DPReview’s Shutdown is a Reminder That the Internet is Ephemeral

I'm the first to admit I'm not a camera buff. When my kids were born I splurged on a Canon T2i DSLR camera because I wanted to take the best photos possible. Those photos look amazing, but I (like most) still default to using my phone to snap 99% of what's around me. I couldn't tell you the last time I took my T2i out of its bag.

I am recounting my DSLR tale because when I was camera hunting I came across DPreview, a long-running and in-depth camera review website. For camera nerds (unlike me) it is THE place to find information on basically every camera ever built. Add in news and a thriving user forum and anyone can see why it's an important place for camera affectiantos.

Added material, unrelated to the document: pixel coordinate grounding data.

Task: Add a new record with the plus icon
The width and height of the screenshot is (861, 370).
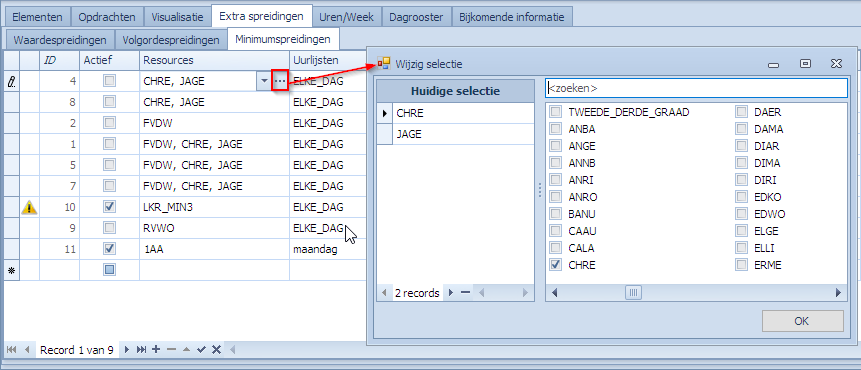Action: click(156, 349)
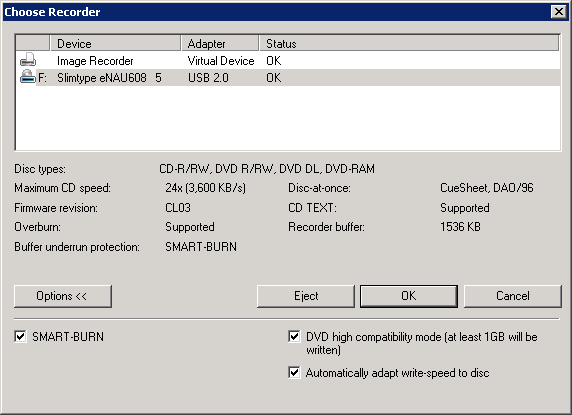The height and width of the screenshot is (415, 572).
Task: Confirm with the OK button
Action: point(409,296)
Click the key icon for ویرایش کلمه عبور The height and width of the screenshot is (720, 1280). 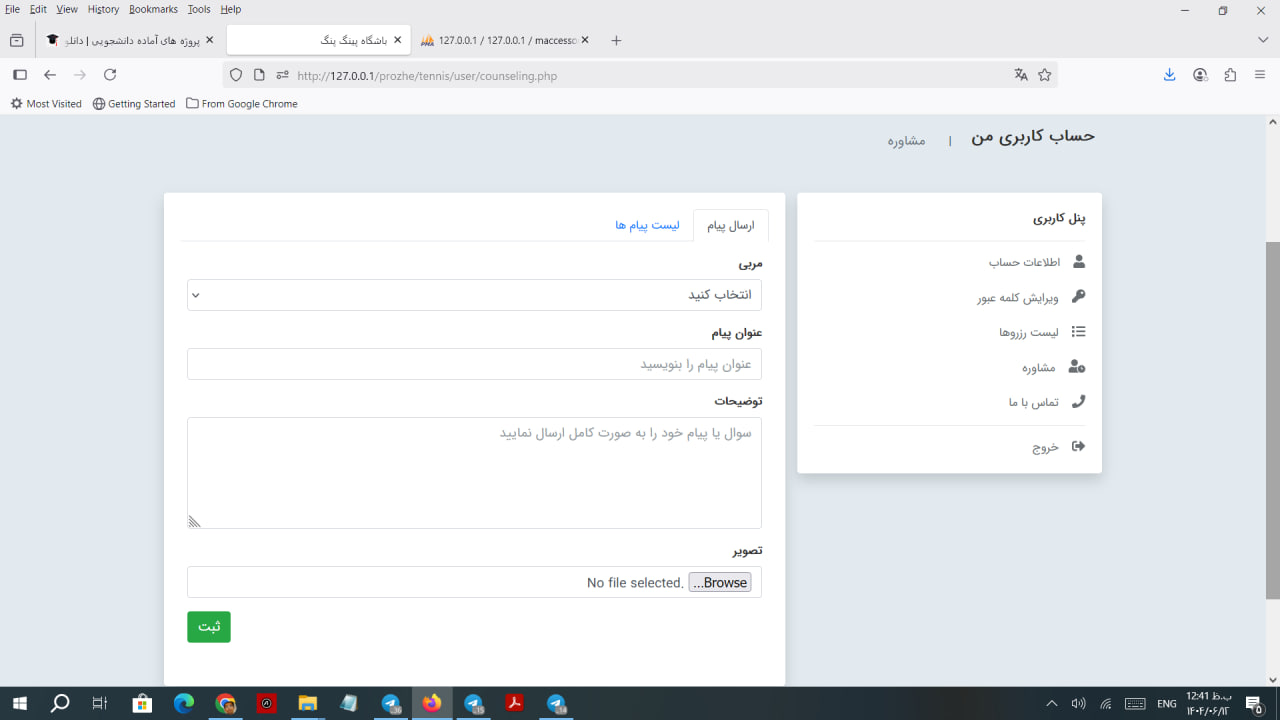(1078, 297)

Amazon quietly purchased DPreview in 2007 and let it run on its own all this time. That train looks to be rolling into its last stop because two months ago they announced they were shutting down. Even for me who is not in the camera world, I heard a lot of people upset by this move. This shutdown will wipe decades of information from the internet.

Dear readers,

After nearly 25 years of operation, DPReview will be closing in the near future. This difficult decision is part of the annual operating plan review that our parent company shared earlier this year.

The site will remain active until April 10, and the editorial team is still working on reviews and looking forward to delivering some of our best-ever content.

Everyone on our staff was a reader and fan of DPReview before working here, and we’re grateful for the communities that formed around the site.

Thank you for your support over the years, and we hope you’ll join us in the coming weeks as we celebrate this journey.

Sincerely,

Scott Everett
General Manager - DPReview.com

DPReview announcement

This made me realize one simple fact about the internet we use for large chunks of our time on a daily basis: the internet was built to be robust but not permanent. Let me explain.

The internet's original idea was to connect a series of computers. By creating multiple pathways for information to flow, this network could withstand "nodes" going down. Because the internet was originally a US Government project, it made sense that it was built to be tough and usable in unforeseen environments. Decades later, that robustness has worked. The internet as a whole never goes down. Sites occasionally fail, DNS Servers fail, and connections fail. But it's isolated to you, your neighborhood, or simply a compartmentalized section that eventually returns. That return time is generally minutes these days.

Permanence is another story. For long-time "onliners" like myself, the web is nothing like it was. Most, if not all, destinations I used to frequent are long gone. And with them every piece of information they held. Lycos, Geocities, HampsterDance, Jeeves, and Yahoo Groups are jibberish to anyone under 30. But "back in the day" those were major repositories of information in which we visited a lot.

I was listening to a recent episode of John Gruber's The Talk Show podcast (I believe it is this one) and he brought up an interesting statistic. For his long-running website, he suspects stories he links to over 5-years old have a 99% chance of being broken. At first glance that number sounds high. But think of how many websites come and go in a short time.

Many will read the above and say "Yes, but you have the Internet Archive" and they would be right. However you then have distilled the internet into a single place. A single point of failure. This place without the robust architecture of the modern internet is all that is left of Geocities or Jeeves. And if you've ever been to the Internet Archive, you know that it is missing a lot when you go even a single page under the surface of archived sites.

The Internet Archive is one answer but not THE answer. The internet was designed to be robust and stable, but hardly permanent. The fact that we haven’t solved this problem yet will be a stain on its existence. And yet, nobody will know because most if not all that is put online will disappear before we even think to look for it. And by then it will be too late.